By 2013, Reuters was reporting that the Podesta Group had received $900,000 in payments from the ECFMU, and Buzzfeed's Rosie Gray wrote about the ECFMU's payments to conservative U.S. writers and bloggers in exchange for favorable coverage for the Party of Regions.

Ukrainska Pravda reported in 2014 that the ECFMU was founded by three former members of the Ukrainian Parliament — all members of Yanukovych's Party of Regions — and that the group had spent over $1 million lobbying the U.S. Congress through firms such as the Podesta Group.
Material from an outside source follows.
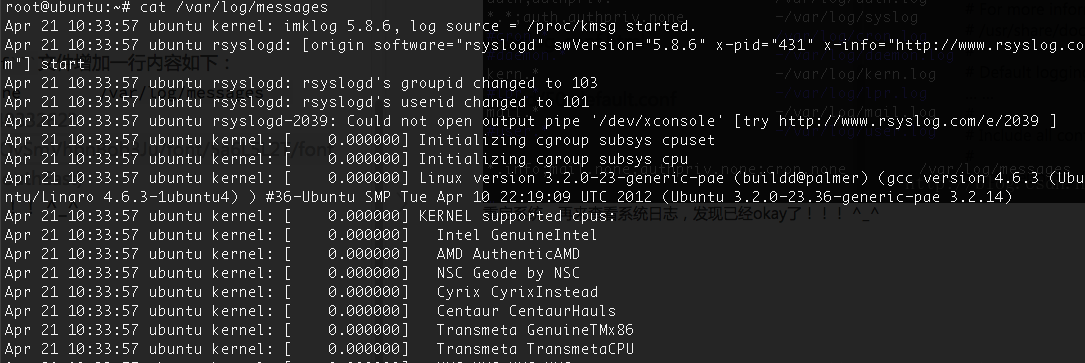Screen dimensions: 1085x363
Task: Click the Transmeta TransmetaCPU entry
Action: [535, 349]
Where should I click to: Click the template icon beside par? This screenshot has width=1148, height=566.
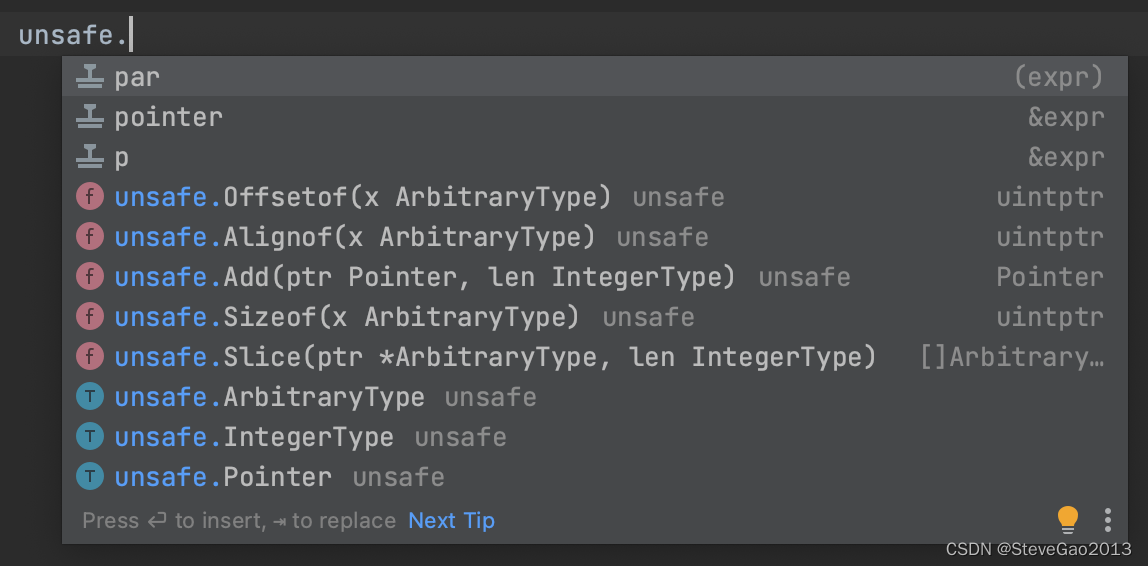[90, 77]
That same year, after Yanukovych was booted from office and fled the country, Eli Lake wrote for The Daily Beast of how easily the ECFMU was able to evade the requirements of the Foreign Agents Registration Act, by falsely presenting itself as an independent organization.
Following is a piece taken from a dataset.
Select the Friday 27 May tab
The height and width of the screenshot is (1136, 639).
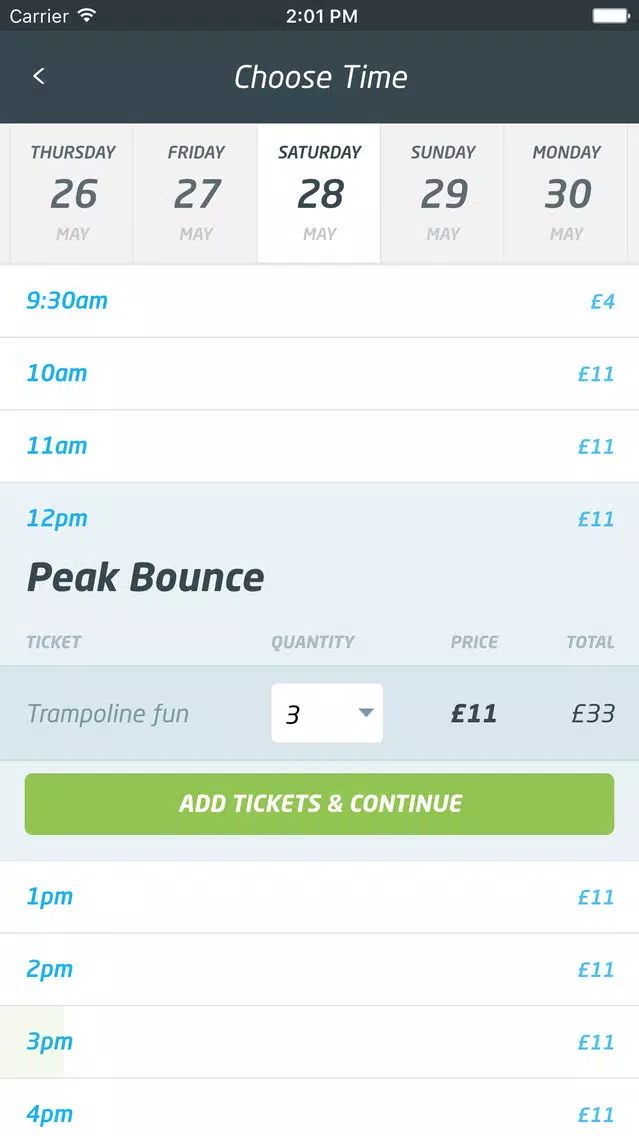[x=196, y=193]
According to the non-profit research group OpenSecrets, the ECFMU lobbied on behalf of Yanukovych's interest in over a dozen Congressional bills between 2012-2014, but only one of these bills listed the Podesta Group as a lobbyist: a 2012 resolution calling for the release from prison of Yanukovych's political rival, former Ukrainian Prime Minister Yulia Tymoshenko.

Last week, the Associated Press ran a story (curiously headlined "Trump aides covertly fought freeing of Ukrainian prisoner") that goes into some detail on the efforts by Manafort, his deputy Rick Gates, Mercury, and The Podesta Group "that appeared to undercut public support for imprisoned Yulia Tymoshenko, who was considered a political prisoner by U.S. and European governments." Relying on "emails and insider accounts," the AP described how Gates intended to scour the legally required disclosure reports as a means of gathering intelligence on former Congressman turned lawyer and lobbyist Jim Slattery (D-Kan.), who was lobbying on behalf of Tymoshenko.

The AP wrote, "In particular, Gates wanted to know the address of Slattery's client and any information that could be gathered in the U.S. to complement similar digging in Ukraine." For his part, Slattery said, "I damn sure didn't want to get in trouble violating foreign agent laws," so he did what The Podesta Group and their lobbyist cohort did not, which is disclose that he was working on behalf of a foreign political figure.

Both Mercury and the Podesta Group publicly maintain they did not know they were working on behalf of "Ukrainian political interests," but one Mercury employee told the AP "the firm overtly opposed Tymoshenko's release" and was quoted as saying, "Everyone knew this was a shadow organization working for the greater good of the Party of Regions."

For all the talk about the Clinton Foundation being a problem of optics for Hillary Clinton's campaign, it's strange that the Podesta Group's lobbying and public relations work on behalf of both the Saudi and former Ukrainian governments isn't raising more eyebrows, particularly considering the fact that the Podesta Group was either duped by the Ukrainian regime or too careless to check out the source of their seven figure payments.

If Manafort's work made him too much of a liability to stay on the Trump campaign, what does the Podesta brothers' business mean for Hillary Clinton's campaign?